** Opening Exercise material block **

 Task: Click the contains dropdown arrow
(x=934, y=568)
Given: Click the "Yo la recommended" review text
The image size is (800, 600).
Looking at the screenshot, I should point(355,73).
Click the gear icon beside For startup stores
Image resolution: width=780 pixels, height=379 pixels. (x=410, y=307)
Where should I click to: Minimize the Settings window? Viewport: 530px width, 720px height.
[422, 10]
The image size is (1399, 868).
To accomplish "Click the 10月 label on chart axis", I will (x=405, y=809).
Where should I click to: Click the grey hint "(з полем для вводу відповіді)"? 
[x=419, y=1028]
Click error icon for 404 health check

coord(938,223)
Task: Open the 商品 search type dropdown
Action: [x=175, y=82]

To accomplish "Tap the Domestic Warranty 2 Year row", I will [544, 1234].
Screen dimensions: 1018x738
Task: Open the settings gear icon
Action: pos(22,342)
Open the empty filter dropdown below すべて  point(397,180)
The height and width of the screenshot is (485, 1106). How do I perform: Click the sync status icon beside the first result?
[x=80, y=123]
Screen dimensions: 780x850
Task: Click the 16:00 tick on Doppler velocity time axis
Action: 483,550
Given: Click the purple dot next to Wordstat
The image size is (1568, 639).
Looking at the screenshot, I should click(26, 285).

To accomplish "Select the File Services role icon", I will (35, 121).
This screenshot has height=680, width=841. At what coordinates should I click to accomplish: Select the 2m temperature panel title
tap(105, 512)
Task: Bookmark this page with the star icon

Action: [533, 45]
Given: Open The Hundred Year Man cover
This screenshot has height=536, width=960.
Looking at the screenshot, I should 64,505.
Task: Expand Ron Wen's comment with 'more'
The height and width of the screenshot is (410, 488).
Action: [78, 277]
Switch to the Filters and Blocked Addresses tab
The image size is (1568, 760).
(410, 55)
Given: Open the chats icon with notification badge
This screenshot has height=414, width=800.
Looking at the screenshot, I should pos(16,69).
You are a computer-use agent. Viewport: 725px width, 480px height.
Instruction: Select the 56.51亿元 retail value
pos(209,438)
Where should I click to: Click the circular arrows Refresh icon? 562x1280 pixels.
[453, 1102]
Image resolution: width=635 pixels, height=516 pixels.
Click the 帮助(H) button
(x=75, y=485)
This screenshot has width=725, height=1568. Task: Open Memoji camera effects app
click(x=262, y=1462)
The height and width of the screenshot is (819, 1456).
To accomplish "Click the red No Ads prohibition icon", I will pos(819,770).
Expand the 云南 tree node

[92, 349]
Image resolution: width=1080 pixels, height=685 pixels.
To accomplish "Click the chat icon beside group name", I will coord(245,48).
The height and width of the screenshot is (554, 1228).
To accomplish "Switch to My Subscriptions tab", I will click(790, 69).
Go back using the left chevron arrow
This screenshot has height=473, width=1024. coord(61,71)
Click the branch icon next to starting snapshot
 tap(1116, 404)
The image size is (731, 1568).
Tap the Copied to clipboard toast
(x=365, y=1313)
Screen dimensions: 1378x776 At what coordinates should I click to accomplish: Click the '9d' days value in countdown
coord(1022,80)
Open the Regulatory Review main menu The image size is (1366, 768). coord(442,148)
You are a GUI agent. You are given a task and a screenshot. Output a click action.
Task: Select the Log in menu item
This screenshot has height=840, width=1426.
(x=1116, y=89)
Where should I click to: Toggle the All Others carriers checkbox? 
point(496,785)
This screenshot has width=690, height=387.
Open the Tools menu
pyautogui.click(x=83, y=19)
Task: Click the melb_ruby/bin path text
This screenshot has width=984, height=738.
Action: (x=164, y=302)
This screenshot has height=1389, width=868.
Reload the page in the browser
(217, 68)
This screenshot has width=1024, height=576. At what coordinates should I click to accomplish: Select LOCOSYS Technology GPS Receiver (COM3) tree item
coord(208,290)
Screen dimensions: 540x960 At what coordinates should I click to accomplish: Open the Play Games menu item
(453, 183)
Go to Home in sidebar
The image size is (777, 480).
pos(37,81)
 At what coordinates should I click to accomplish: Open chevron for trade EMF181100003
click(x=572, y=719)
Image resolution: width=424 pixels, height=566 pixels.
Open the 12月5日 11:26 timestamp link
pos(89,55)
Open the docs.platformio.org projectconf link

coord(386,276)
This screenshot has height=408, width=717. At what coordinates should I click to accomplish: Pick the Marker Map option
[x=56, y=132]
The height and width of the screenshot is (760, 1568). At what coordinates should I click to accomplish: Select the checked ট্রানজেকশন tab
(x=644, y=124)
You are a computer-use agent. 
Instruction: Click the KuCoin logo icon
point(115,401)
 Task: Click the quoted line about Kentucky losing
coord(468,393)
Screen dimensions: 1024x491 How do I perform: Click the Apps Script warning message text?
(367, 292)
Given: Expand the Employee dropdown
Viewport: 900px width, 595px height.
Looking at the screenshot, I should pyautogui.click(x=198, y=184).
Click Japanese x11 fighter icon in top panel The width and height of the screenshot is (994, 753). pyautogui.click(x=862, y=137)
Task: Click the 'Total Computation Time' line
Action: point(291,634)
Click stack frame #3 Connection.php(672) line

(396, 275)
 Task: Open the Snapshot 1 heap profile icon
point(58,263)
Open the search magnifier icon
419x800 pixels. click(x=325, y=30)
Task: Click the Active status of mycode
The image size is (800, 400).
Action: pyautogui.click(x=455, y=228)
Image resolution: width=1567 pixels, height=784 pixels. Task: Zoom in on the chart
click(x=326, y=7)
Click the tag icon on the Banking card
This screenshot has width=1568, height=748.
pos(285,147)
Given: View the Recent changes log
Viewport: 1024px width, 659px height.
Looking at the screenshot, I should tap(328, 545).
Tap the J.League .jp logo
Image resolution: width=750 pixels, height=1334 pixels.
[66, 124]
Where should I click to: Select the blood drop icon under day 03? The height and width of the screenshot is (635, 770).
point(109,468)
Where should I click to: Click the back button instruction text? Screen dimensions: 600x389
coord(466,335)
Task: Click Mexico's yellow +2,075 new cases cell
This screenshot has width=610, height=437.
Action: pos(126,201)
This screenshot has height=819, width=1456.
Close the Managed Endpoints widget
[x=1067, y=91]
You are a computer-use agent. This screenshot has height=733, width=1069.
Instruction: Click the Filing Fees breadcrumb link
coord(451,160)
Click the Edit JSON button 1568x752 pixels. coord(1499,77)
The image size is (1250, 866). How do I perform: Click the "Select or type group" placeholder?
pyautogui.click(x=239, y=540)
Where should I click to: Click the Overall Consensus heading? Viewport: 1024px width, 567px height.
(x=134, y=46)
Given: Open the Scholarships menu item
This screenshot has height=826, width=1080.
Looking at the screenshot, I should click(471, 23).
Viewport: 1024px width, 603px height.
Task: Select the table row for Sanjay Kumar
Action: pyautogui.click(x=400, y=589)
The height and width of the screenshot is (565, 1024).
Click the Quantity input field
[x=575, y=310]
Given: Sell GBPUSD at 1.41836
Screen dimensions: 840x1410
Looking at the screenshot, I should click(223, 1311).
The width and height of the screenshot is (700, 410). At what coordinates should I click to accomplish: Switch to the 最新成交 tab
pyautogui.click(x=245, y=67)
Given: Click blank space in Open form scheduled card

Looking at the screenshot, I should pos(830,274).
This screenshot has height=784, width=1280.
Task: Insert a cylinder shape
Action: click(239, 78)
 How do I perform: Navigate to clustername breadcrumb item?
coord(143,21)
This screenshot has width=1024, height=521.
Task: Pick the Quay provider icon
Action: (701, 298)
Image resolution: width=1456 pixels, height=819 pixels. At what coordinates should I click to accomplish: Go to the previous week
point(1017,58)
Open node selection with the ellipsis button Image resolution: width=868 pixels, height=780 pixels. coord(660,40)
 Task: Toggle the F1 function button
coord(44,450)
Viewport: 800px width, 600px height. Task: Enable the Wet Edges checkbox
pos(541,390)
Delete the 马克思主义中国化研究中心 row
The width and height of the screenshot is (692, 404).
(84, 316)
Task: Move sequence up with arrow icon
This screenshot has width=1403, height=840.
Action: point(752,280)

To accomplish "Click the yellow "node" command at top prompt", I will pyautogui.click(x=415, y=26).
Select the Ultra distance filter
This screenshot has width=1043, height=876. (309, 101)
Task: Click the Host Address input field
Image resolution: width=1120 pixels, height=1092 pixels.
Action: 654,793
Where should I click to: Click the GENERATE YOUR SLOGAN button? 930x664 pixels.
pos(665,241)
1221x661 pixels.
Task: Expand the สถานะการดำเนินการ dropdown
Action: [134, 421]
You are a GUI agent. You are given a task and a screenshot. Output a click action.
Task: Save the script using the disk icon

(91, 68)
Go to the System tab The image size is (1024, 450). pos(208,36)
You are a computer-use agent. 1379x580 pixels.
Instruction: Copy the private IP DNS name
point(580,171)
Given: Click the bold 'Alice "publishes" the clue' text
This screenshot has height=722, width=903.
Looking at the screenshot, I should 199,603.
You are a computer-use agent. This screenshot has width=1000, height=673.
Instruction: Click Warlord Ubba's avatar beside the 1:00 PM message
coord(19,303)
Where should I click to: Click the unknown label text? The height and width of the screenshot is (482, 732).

** Closing Exercise material block **

In the listing above, locate each line with "label" and copy it.

### Task answer
To accomplish "Click the 10月 label on chart axis", I will (x=405, y=809).
Where should I click to: Click the unknown label text? The height and width of the screenshot is (482, 732).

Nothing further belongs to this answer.